„Denkst-du“ – Wie Menschen mit Behinderung den sozialen Frieden in Deutschland bedrohen

Im IC die Bahn-Zeitung „Mobil“ aufgeschlagen, draußen das graubraune Land. Eine ganzseitige Anzeige  von „denkst-du“ lässt die Zehennägel kräuseln. Motiv: Ein Schweißer, überladen mit Schläuchen, unter dem Arm eine Schweißerhaube, eine dicke Unterlippe wird von einem schwarzen Schnurrbart kontrastiert. Dicke Schrift: „Unmöglich, denkst du“. Ich frage mich natürlich, was man hier für unmöglich halten soll. Dass zum Schweißen so derart viele Schläuche nötig sind? Dass ein Mensch mit Schnurrbart und dicker Lippe schweißen kann? Erkennt die Spezialistin hier sofort an irgendwelchen Merkmalen eine Trisomie oder einen Mangel an Sauerstoff während der Geburt? Mir als Laie bleibt das verborgen, da steht also ein Schweißer und schleppt ziemlich elend an dem Material herum, das ihn ausweisen soll. Vielleicht gibt der Text mehr her:

„An über 2.300 Standorten leisten täglich Menschen mit Behinderungen ihren wertvollen Beitrag für unsere Volkswirtschaft. So helfen wir, den sozialen Frieden in Deutschland zu sichern. Das ist nur eine unserer Stärken. Gute Arbeit aus Werkstätten für behinderte Menschen.“

Man ist aufgeklärt. Würden die Werkstätten für behinderte Menschen nicht Menschen mit Behinderungen beschäftigen, wer weiß, was die sonst so anstellen würden mit dem sozialen Frieden hierzulande. Nasebohrende, pöbelnde Rollstuhl-Punks an allen Orten, arbeitsscheue Trisomie-21-Agitatoren an den Straßenrändern, eine Spastiker-RAF soll auch schon in der Gründung sein: Sodom mindestens, wenn nicht Gomorrha… Berlin also gerade noch mal davongekommen, den Werkstätten sei Dank. So ist „unsere“ Volkswirtschaft doch auch von „denen“ abhängig. „Wertvoll“ muss der Beitrag aber schon sein, sonst gibts keinen sozialen Frieden zum Abendbrot.

Vielleicht ist auch das Gegenteil gemeint.
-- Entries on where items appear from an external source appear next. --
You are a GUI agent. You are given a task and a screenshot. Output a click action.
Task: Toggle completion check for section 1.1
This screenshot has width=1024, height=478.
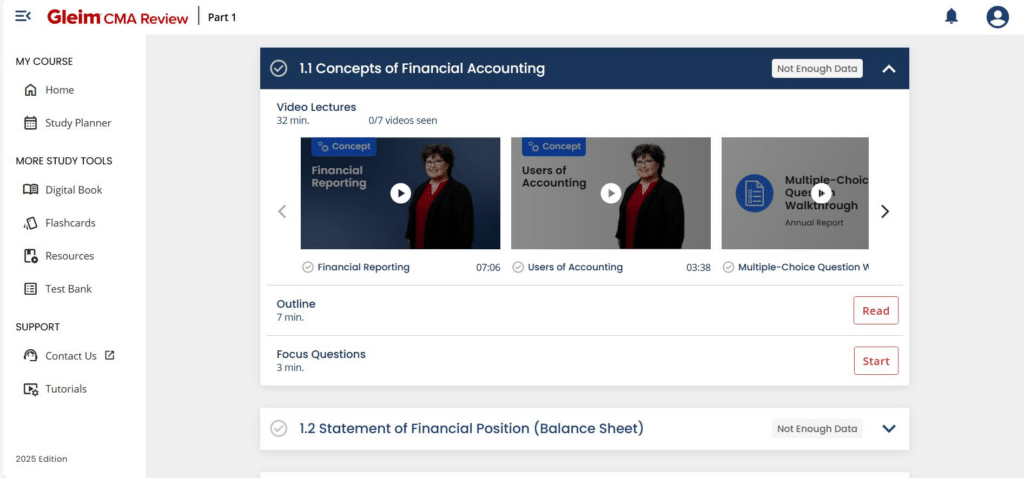click(x=279, y=69)
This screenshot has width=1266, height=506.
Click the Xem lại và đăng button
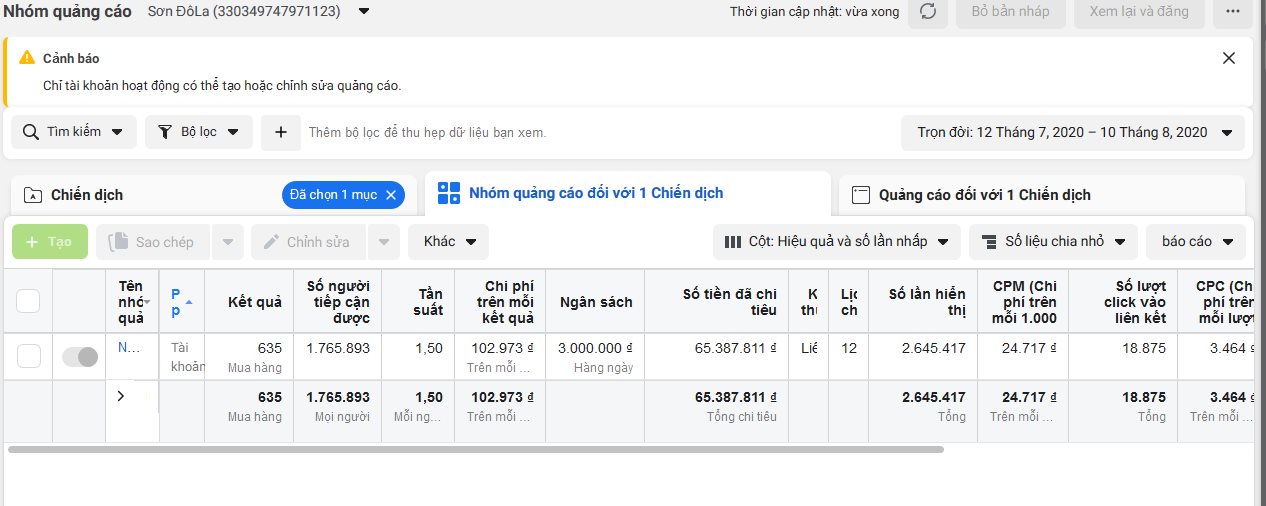tap(1139, 12)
Vielleicht hat man nur Angst, dass, würden Behinderte nicht in Werkstätten durch zumeist weitaus stupidere Arbeit als Schweißen oder Feuerwehr „beschäftigt“, der soziale Frieden dahingehend zusammenbricht, dass die Volkswirtschaft mal wieder über die Menschen mit Behinderungen herfällt. Die Rede vom „Sozialen Frieden“ droht schon mit Genozid. Wo Ausländerhatz systematisch organisiert wird, von Fernsehsendern bejubelt und vom Volk goutiert, herrscht „sozialer  Frieden“. Wo allseitige Konkurrenz den Menschen das Leben sauer macht, beschwört man die Volkswirtschaft. Nichts wie raus aus diesem Zug.